Task brief
The span to be transcribed begins with the line that contains "Screen dimensions: 960x562" and ends with the last line of the listing; copy it exactly and include nothing else.

----

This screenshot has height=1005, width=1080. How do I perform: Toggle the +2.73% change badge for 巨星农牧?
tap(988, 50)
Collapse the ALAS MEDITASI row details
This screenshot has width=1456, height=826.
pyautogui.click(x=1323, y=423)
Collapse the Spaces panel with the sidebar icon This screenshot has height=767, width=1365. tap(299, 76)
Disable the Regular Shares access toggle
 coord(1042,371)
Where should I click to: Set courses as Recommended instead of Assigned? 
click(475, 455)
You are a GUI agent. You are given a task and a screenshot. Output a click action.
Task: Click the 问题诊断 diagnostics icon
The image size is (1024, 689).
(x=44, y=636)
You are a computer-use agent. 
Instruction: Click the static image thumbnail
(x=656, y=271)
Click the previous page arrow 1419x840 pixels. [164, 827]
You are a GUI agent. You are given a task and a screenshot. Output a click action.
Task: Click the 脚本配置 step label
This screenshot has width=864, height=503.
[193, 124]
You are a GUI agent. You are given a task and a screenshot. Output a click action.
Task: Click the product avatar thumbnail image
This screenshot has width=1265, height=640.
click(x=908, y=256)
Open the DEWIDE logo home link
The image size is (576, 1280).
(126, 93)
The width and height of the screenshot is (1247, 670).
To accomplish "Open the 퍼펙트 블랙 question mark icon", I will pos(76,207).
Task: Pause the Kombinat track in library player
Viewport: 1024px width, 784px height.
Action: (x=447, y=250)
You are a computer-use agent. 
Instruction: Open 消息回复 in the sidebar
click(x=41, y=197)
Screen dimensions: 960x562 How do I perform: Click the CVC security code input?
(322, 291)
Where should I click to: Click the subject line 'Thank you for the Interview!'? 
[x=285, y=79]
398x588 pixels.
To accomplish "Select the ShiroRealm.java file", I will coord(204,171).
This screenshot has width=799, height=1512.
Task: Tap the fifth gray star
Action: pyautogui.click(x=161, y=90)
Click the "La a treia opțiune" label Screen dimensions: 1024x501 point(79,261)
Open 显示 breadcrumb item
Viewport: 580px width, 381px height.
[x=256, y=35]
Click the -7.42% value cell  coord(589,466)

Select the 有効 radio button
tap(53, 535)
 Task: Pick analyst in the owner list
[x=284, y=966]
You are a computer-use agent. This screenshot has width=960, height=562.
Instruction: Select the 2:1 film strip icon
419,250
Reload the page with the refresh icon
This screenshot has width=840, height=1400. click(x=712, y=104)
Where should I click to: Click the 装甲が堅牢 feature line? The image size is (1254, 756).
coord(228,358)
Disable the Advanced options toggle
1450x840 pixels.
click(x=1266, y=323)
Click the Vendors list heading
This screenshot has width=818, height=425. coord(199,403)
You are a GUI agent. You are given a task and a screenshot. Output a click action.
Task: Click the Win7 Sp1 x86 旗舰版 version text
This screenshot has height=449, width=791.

----

Result
Screen dimensions: 960x562 How do I perform: Click the CVC security code input?
(322, 291)
Where should I click to: Click the subject line 'Thank you for the Interview!'? 
[x=285, y=79]
398x588 pixels.
To accomplish "Select the ShiroRealm.java file", I will coord(204,171).
This screenshot has width=799, height=1512.
Task: Tap the fifth gray star
Action: pyautogui.click(x=161, y=90)
Click the "La a treia opțiune" label Screen dimensions: 1024x501 point(79,261)
Open 显示 breadcrumb item
Viewport: 580px width, 381px height.
[x=256, y=35]
Click the -7.42% value cell  coord(589,466)

Select the 有効 radio button
tap(53, 535)
 Task: Pick analyst in the owner list
[x=284, y=966]
You are a computer-use agent. This screenshot has width=960, height=562.
Instruction: Select the 2:1 film strip icon
419,250
Reload the page with the refresh icon
This screenshot has width=840, height=1400. click(x=712, y=104)
Where should I click to: Click the 装甲が堅牢 feature line? The image size is (1254, 756).
coord(228,358)
Disable the Advanced options toggle
1450x840 pixels.
click(x=1266, y=323)
Click the Vendors list heading
This screenshot has width=818, height=425. coord(199,403)
You are a GUI agent. You are given a task and a screenshot. Output a click action.
Task: Click the Win7 Sp1 x86 旗舰版 version text
This screenshot has height=449, width=791.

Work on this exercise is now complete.